--- Begin ---

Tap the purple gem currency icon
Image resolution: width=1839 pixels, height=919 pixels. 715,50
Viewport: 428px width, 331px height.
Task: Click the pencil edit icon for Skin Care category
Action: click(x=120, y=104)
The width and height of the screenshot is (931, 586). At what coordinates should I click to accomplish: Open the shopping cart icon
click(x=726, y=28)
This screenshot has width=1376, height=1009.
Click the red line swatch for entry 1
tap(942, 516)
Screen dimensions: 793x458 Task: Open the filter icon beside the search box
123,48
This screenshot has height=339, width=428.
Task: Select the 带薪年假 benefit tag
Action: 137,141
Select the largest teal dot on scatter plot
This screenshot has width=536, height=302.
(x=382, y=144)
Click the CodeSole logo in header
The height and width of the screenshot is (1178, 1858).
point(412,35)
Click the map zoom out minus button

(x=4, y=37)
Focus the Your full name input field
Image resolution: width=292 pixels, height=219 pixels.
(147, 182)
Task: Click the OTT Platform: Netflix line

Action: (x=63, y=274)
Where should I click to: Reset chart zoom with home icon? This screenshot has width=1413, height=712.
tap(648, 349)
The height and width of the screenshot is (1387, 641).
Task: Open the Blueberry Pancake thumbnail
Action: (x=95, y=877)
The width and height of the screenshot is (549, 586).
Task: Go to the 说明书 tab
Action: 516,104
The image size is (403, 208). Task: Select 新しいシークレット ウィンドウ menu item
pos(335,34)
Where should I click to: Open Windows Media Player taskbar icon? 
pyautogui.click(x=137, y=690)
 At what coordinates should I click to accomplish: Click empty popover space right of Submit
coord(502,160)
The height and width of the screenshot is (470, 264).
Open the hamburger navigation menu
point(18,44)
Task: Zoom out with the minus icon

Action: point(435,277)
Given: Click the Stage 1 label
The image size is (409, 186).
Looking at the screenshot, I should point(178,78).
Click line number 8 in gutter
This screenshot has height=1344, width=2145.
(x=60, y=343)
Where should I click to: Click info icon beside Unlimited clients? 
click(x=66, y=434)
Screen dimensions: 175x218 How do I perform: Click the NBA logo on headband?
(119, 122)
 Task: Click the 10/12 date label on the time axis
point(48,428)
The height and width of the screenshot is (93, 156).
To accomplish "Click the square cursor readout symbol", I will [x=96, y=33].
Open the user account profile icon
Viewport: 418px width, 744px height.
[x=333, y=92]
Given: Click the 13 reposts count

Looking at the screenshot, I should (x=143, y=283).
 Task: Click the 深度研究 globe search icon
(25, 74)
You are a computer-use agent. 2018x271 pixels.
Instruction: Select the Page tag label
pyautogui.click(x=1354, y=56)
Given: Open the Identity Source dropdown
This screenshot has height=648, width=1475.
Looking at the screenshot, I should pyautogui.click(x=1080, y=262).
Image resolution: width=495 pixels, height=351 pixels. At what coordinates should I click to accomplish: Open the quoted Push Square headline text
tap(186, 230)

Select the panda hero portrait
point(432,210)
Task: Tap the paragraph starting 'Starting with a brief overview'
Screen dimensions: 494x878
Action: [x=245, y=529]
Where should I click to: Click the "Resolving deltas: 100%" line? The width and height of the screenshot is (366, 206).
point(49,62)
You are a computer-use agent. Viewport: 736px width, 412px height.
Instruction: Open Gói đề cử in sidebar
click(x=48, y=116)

--- End ---

▶ _Set exercise_
Copy out all of the material above line for line, with no changes.

▶ _Output below_
Tap the purple gem currency icon
Image resolution: width=1839 pixels, height=919 pixels. 715,50
Viewport: 428px width, 331px height.
Task: Click the pencil edit icon for Skin Care category
Action: click(x=120, y=104)
The width and height of the screenshot is (931, 586). At what coordinates should I click to accomplish: Open the shopping cart icon
click(x=726, y=28)
This screenshot has width=1376, height=1009.
Click the red line swatch for entry 1
tap(942, 516)
Screen dimensions: 793x458 Task: Open the filter icon beside the search box
123,48
This screenshot has height=339, width=428.
Task: Select the 带薪年假 benefit tag
Action: 137,141
Select the largest teal dot on scatter plot
This screenshot has width=536, height=302.
(x=382, y=144)
Click the CodeSole logo in header
The height and width of the screenshot is (1178, 1858).
point(412,35)
Click the map zoom out minus button

(x=4, y=37)
Focus the Your full name input field
Image resolution: width=292 pixels, height=219 pixels.
(147, 182)
Task: Click the OTT Platform: Netflix line

Action: (x=63, y=274)
Where should I click to: Reset chart zoom with home icon? This screenshot has width=1413, height=712.
tap(648, 349)
The height and width of the screenshot is (1387, 641).
Task: Open the Blueberry Pancake thumbnail
Action: (x=95, y=877)
The width and height of the screenshot is (549, 586).
Task: Go to the 说明书 tab
Action: 516,104
The image size is (403, 208). Task: Select 新しいシークレット ウィンドウ menu item
pos(335,34)
Where should I click to: Open Windows Media Player taskbar icon? 
pyautogui.click(x=137, y=690)
 At what coordinates should I click to accomplish: Click empty popover space right of Submit
coord(502,160)
The height and width of the screenshot is (470, 264).
Open the hamburger navigation menu
point(18,44)
Task: Zoom out with the minus icon

Action: point(435,277)
Given: Click the Stage 1 label
The image size is (409, 186).
Looking at the screenshot, I should point(178,78).
Click line number 8 in gutter
This screenshot has height=1344, width=2145.
(x=60, y=343)
Where should I click to: Click info icon beside Unlimited clients? 
click(x=66, y=434)
Screen dimensions: 175x218 How do I perform: Click the NBA logo on headband?
(119, 122)
 Task: Click the 10/12 date label on the time axis
point(48,428)
The height and width of the screenshot is (93, 156).
To accomplish "Click the square cursor readout symbol", I will [x=96, y=33].
Open the user account profile icon
Viewport: 418px width, 744px height.
[x=333, y=92]
Given: Click the 13 reposts count

Looking at the screenshot, I should (x=143, y=283).
 Task: Click the 深度研究 globe search icon
(25, 74)
You are a computer-use agent. 2018x271 pixels.
Instruction: Select the Page tag label
pyautogui.click(x=1354, y=56)
Given: Open the Identity Source dropdown
This screenshot has height=648, width=1475.
Looking at the screenshot, I should pyautogui.click(x=1080, y=262).
Image resolution: width=495 pixels, height=351 pixels. At what coordinates should I click to accomplish: Open the quoted Push Square headline text
tap(186, 230)

Select the panda hero portrait
point(432,210)
Task: Tap the paragraph starting 'Starting with a brief overview'
Screen dimensions: 494x878
Action: [x=245, y=529]
Where should I click to: Click the "Resolving deltas: 100%" line? The width and height of the screenshot is (366, 206).
point(49,62)
You are a computer-use agent. Viewport: 736px width, 412px height.
Instruction: Open Gói đề cử in sidebar
click(x=48, y=116)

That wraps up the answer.